Recent research carried out by Harvard University found that people living in an area rich in vegetation have improved physical and mental health.
Professor Tim Lang, Centre for Food Policy at City University London, says it’s widely recognised that regular contact with plants, animals and the natural environment can improve our physical health and mental wellbeing. When we grow food and flowers, we’re engaging with the natural world at a pace that provides a welcome antidote to the stresses of modern life.
GPs in London have already started to prescribe gardening time, with the help of Lambeth GP Food Co-operative, which aims to harness the physical and mental therapeutic benefits of gardening while growing more local produce.

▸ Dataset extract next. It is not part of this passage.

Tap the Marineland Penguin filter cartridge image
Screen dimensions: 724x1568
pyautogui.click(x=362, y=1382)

- Soil is an antidepressant
Soil has been found to have similar effects on the brain as antidepressants to lift mood. A study by the University of Bristol and colleagues at University College London looked at how mice exposed to ‘friendly’ bacteria normally found in soil, altered their behaviour in a similar way to that produced by an antidepressant.
When the team looked closely at the brains of mice, they found treatment with the bacteria Mycobacterium vaccae activated a group of neurons that produce the brain chemical serotonin, which regulates mood. Gardeners inhale the bacteria and have physical contact with it. The natural effects of the soil bacteria can be felt for up to three weeks, if the experiments with rats are any indication. Mycobacterium antidepressant microbes in soil are also being investigated for improving cognitive function, Crohn’s disease and even rheumatoid arthritis.
- It boosts brain health
Gardening exercises your mind as well as your body. It utilises several our brain functions and includes learning, problem solving and sensory awareness, keeping our minds active.

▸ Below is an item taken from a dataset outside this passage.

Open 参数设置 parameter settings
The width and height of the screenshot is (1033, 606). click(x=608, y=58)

Several studies have shown the benefits of therapeutic gardens for patients with dementia and Alzheimer’s. A study, published in the Psychiatry Investigation, said the benefits of horticultural therapy included a reduction of pain, improvement in attention, lessening of stress and a reduction in falls.
The charity Thrive uses gardening to help people with a range of mental health problems, including soldiers experiencing post-traumatic stress. Its recent research with early-onset dementia patients showed that, over a year, participants’ memory and concentration remained unchanged, but that mood and sociability improved.
- It incorporates mindfulness
You might feel too busy for mindfulness, but research shows it can have a huge impact on your stress levels, helping to stave off anxiety, slash depression risk, boost productivity and ease insomnia.
Hilda Burke, psychotherapist, says that gardening is an activity that seems to help a lot of people get into a ‘flow’ state. This means that you don’t notice the time passing, aren’t simultaneously thinking over other things, making plans or rehashing the past. As such it helps people both to switch off to other stuff and switch on to the present moment. In other words, to be more mindful.